There were four men in the party, and he was not greatly surprised to discover that he knew three of them by sight. First came Crill, sleek and fat as ever, his face glowing pink from his exertions, shuffling awkwardly on his snowshoes, his thick lips sagging in evil-grinning triumph as he advanced. Next in the file appeared 'Phonse Doucet, Jess Mudgett's accomplice in the assault on the Crooked Forks storekeeper, whose warrant of arrest the corporal still carried; a morose and murderous half-breed, given to drunkenness and ugly bluster; a Hercules of a man, capable of breaking an ax-helve between his hands; a brawler and maimer, who held an unsavory reputation for jumping his victims from behind. The third member of the party, an undersized, wizened, beetle-browed man, Dexter identified as a forest skulker and petty scamp, Norbert Croix by name. Croix would sometimes show himself furtively at Crooked Forks, only to slink mysteriously back into the woods again. He was known to be a hanger-on around Indian encampments, and was suspected of whiskey peddling, and of trap line thieving. But his misdemeanors were cautiously undertaken, and it was not generally believed that he held an ounce of real danger in his shrunken make-up.

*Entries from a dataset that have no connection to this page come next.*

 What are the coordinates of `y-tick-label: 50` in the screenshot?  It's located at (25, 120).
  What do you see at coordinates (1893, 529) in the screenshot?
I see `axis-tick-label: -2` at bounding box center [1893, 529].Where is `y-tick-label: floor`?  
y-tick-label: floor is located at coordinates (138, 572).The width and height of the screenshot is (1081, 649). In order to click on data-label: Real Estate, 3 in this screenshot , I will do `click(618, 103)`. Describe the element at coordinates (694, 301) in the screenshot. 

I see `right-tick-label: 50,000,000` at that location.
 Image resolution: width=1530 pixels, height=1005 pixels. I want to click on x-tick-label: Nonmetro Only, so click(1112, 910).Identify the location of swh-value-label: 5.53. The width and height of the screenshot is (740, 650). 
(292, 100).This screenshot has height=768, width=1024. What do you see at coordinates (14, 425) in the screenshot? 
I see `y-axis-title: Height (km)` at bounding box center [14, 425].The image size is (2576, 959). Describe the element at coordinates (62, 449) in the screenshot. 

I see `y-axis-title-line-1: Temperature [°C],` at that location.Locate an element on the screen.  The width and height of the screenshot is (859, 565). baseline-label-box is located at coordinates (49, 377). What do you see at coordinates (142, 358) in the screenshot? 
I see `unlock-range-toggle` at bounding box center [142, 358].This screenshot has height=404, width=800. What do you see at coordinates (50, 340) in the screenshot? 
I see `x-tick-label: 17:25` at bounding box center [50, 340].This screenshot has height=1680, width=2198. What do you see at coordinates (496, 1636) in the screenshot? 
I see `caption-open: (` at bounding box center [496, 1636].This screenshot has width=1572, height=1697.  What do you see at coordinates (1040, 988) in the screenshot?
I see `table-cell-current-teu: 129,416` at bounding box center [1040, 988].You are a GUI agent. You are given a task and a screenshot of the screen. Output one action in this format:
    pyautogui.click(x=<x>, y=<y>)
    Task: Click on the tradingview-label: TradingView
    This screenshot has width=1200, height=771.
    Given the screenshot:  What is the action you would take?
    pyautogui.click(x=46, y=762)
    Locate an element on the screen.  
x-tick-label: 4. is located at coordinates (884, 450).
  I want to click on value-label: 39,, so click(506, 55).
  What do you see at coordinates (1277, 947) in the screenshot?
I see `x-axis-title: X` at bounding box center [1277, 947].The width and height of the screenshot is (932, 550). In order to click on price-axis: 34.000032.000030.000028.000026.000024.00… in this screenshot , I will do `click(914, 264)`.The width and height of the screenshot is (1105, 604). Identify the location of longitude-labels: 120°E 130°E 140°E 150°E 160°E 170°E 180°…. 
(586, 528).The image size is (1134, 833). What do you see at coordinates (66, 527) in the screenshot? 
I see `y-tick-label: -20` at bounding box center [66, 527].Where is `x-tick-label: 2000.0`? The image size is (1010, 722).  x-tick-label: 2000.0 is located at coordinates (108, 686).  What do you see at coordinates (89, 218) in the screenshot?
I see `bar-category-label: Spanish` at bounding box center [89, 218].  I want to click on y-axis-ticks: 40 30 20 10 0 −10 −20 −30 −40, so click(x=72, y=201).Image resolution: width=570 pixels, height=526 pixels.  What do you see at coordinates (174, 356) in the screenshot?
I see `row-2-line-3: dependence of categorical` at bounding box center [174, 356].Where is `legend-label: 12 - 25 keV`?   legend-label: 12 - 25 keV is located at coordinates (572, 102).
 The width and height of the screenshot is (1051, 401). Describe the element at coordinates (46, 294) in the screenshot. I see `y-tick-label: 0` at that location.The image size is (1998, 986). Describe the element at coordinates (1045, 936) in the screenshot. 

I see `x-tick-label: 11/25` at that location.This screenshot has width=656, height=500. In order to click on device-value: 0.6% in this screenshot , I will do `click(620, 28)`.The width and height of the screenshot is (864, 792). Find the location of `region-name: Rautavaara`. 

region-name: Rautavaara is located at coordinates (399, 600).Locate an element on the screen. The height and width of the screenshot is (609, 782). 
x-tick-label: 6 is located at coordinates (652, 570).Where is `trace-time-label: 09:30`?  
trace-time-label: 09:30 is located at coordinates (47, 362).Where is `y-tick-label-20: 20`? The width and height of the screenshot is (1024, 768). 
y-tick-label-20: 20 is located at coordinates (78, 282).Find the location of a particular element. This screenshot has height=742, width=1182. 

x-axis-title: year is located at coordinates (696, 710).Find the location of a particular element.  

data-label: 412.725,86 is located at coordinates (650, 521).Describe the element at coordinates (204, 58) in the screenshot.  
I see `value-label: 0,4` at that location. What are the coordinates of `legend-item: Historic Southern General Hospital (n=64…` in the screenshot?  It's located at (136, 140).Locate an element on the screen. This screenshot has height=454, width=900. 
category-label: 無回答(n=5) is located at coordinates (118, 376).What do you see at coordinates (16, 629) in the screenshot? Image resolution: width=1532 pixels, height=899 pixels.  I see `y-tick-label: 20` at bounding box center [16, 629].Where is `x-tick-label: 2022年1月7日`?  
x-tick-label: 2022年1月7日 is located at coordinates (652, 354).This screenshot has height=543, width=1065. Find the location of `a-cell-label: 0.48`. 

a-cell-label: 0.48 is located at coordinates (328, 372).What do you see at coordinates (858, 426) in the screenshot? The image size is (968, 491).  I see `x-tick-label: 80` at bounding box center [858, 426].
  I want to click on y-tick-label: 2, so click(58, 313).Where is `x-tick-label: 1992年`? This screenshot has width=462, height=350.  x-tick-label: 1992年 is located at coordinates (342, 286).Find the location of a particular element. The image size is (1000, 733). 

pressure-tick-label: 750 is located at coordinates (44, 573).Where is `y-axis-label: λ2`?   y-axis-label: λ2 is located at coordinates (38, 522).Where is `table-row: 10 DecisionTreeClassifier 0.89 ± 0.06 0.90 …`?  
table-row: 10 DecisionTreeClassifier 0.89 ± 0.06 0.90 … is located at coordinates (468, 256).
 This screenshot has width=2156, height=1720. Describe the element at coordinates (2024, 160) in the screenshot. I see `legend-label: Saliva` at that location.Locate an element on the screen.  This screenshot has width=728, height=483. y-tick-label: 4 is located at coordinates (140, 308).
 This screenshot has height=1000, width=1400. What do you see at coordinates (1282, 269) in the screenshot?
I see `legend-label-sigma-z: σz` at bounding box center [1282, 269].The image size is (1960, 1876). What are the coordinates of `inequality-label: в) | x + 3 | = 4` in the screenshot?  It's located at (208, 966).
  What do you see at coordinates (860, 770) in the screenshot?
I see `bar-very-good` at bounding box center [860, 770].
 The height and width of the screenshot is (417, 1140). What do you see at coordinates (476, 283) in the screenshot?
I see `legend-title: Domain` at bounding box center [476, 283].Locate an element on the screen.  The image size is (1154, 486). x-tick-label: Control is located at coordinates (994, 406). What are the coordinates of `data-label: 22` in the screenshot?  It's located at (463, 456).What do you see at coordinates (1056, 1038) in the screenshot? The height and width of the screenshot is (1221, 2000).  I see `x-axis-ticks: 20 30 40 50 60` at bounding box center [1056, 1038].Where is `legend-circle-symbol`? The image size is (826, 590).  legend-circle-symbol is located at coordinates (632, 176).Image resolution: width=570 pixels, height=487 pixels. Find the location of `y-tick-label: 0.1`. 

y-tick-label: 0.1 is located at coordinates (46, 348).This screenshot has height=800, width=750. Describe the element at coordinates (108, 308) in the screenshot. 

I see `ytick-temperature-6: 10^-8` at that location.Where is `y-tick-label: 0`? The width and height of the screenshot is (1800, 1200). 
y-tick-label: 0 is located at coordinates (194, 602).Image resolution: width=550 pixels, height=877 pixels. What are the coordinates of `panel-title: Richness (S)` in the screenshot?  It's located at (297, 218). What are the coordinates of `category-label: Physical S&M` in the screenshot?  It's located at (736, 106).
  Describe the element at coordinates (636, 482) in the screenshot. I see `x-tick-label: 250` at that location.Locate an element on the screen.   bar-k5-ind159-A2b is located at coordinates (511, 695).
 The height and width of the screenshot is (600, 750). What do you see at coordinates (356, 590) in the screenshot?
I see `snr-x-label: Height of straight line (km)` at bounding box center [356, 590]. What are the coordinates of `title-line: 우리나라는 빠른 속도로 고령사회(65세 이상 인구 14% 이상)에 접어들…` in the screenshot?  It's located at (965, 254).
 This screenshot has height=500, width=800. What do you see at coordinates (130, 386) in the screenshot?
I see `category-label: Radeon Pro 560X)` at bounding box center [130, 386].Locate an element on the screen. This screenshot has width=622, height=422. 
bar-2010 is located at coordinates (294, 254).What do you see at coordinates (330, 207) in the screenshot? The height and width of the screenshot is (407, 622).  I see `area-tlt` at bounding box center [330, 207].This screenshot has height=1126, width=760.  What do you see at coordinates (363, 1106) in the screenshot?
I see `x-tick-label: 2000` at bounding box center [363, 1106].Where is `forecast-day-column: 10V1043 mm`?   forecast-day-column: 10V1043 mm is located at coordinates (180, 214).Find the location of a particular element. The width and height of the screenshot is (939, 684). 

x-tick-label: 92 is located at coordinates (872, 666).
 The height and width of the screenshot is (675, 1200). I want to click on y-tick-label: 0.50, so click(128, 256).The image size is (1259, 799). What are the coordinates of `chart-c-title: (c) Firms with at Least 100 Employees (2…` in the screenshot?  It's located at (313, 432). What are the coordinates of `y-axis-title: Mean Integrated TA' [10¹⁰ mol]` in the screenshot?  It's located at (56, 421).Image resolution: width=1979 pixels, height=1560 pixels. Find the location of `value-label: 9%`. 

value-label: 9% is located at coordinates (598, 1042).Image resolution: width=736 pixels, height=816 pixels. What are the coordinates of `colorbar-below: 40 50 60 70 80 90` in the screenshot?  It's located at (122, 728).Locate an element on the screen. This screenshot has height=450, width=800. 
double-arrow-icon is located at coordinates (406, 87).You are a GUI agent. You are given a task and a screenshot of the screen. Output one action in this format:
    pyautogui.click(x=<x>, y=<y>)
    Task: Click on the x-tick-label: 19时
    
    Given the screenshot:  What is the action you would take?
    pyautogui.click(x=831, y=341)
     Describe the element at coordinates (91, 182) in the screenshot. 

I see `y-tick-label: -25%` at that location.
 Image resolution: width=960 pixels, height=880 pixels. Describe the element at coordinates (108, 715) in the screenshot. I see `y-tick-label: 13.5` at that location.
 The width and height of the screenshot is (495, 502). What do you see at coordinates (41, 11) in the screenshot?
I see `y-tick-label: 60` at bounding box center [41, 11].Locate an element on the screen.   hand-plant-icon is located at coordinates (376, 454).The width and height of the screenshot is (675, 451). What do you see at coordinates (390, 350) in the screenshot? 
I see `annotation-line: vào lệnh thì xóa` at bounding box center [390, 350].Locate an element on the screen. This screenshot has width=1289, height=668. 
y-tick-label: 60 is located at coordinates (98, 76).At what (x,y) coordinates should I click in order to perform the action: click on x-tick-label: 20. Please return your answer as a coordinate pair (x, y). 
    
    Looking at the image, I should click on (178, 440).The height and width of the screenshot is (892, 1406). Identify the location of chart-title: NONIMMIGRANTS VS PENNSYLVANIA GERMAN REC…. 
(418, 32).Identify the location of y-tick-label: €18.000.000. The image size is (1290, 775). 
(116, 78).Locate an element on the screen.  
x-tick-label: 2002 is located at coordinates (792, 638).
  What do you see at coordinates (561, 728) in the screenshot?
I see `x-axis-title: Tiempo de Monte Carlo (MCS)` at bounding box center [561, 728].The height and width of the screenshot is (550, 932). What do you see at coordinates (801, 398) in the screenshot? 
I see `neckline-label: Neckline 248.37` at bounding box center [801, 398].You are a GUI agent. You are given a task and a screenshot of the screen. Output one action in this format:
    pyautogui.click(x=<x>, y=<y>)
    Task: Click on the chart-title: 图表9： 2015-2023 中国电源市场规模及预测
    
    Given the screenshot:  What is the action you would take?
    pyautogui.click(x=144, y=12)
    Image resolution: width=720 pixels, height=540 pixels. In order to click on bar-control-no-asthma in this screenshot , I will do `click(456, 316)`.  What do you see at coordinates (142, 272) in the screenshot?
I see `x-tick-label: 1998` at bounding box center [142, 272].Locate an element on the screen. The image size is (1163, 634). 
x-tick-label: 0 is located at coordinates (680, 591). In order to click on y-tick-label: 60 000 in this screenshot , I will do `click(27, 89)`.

Dexter surveyed the trio, and his lips drew downward contemptuously. A well chosen and congenial crew they were indeed, conscienceless, treacherous, lawless, with almost every crime of the calendar chalked to their account; there was not a scrap of genuine courage in the lot. He was convinced that the three of them together would never have faced him in clean, open combat, with weapons in their hands. They found him helpless now, and he knew why they were trailing down the mountainside towards him. But as a life of constant danger had robbed death of its strangeness, so he no longer feared death; and he could assure himself honestly and thankfully that men such as these did not have it in their power to make him afraid.

As he watched the approaching party the corporal's glance strayed towards the fourth member, the man who sauntered in the rear. This one he had never seen before. The stranger was short in stature and slight in build, a clean-shaven, dark-visaged man, who, even in his heavy, ill-fitting suit of Mackinaws, bore himself with an air of distinction and grace. There was something adequate and self-possessed in his easy stride, and Dexter guessed instinctively that he was the only one of the four who would have dared to creep to the brink of a snow cornice and set off an avalanche. The corporal was certain that the stranger was the man with whom he must hold the final reckoning. But it was Crill who first reached the bottom of the mountain slope.

The Chicago outlaw slouched forward to stand over the defenseless policeman, his leering eyes hard and lusterless as frosted glass. He stared gloatingly for a second, and then launched into a stream of abuse that poured with horrid fluency from his full red lips. His fat chin was drawn back in his collar, and he had a trick of swaying his head slowly as he spat the venom of his remarks. Dexter observed the man's pinkish, flat-topped skull, with the queer sunken hollows above the cheek bones, and was reminded more forcibly than ever of a copperhead in the act of striking.

"I bounced out a United States cop not long ago," Crill asserted as he moistened his lips in hideous anticipation, "and now I'm gonna croak one in Canada."

With a throaty laugh, he lifted his rifle. He deliberately snapped off the safety, and then, slowly aiming, he thrust the muzzle almost into Dexter's face, and started to pull the trigger.